▸ EXERCISE SET
1) List every section of the Internal Revenue Code that the excerpt on temporary tax regulations refers to by number.
2) Answer these questions using the excerpt on temporary tax regulations:
(a) Under which section are liabilities allocated by the first set of rules?
(b) What did commenters suggest doing with the bottom-dollar payment obligation rules?
(c) What T.D. number is given for the final and temporary regulations under Section 385?
3) From the excerpt on temporary tax regulations, quote the passage starting at "These temporary regulations" and ending at "more permissive rules.".

=== DOCUMENT EXCERPT ===

These temporary regulations generally provide: (i) rules for how liabilities are allocated under Section 752 solely for purposes of disguised sales under Section 707 of the Internal Revenue Code; and (ii) rules for determining whether “bottom-dollar payment obligations” provide the necessary “economic risk of loss” to be taken into account as a recourse liability. Commenters stated that the first rule was novel and would unduly limit the amount of partners’ bases in their partnership interests for disguised sale purposes, which would negatively impact ordinary partnership transactions. Commenters were concerned that the bottom-dollar payment obligation rules would prevent many business transactions compared to the prior regulations and suggested their removal or the development of more permissive rules.

  1. Final and Temporary Regulations under Section 385 on the Treatment of Certain Interests in Corporations as Stock or Indebtedness (T.D. 9790; 81 F.R. 72858)

=== EXTRACTED ENTRIES ===

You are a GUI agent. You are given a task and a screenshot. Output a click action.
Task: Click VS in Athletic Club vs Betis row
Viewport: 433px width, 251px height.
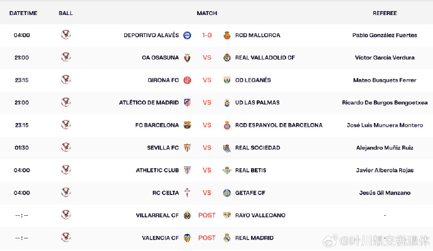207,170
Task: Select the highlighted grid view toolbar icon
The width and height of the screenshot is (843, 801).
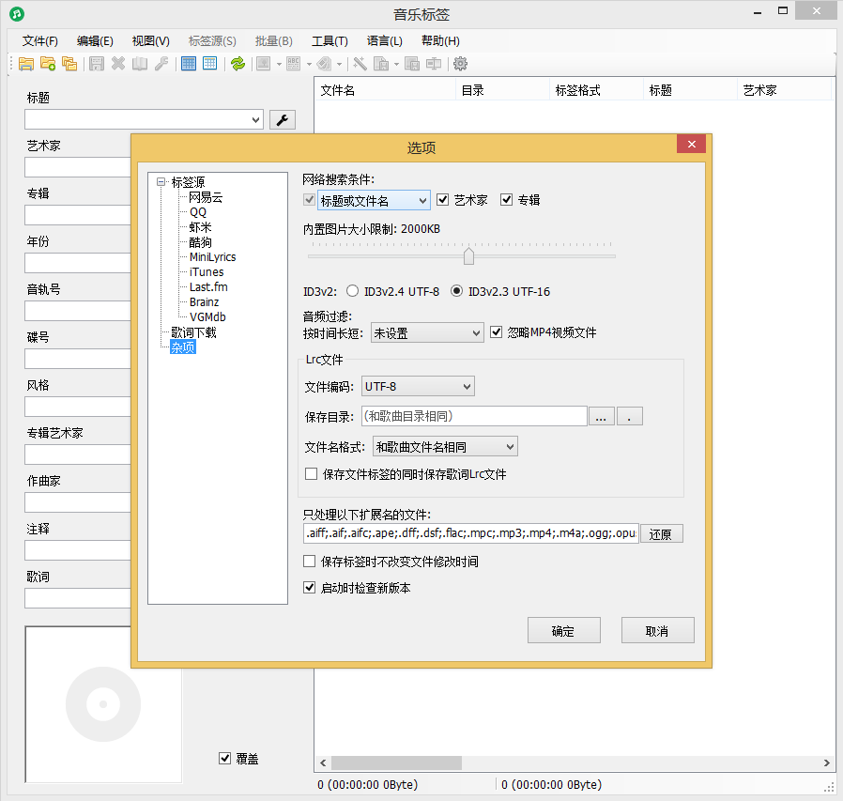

===

▸ ANSWERS PER TASK
1) Section 752, Section 707, Section 385

2)
(a) Section 752
(b) Removing them or developing more permissive rules
(c) T.D. 9790

3)
These temporary regulations generally provide: (i) rules for how liabilities are allocated under Section 752 solely for purposes of disguised sales under Section 707 of the Internal Revenue Code; and (ii) rules for determining whether “bottom-dollar payment obligations” provide the necessary “economic risk of loss” to be taken into account as a recourse liability. Commenters stated that the first rule was novel and would unduly limit the amount of partners’ bases in their partnership interests for disguised sale purposes, which would negatively impact ordinary partnership transactions. Commenters were concerned that the bottom-dollar payment obligation rules would prevent many business transactions compared to the prior regulations and suggested their removal or the development of more permissive rules.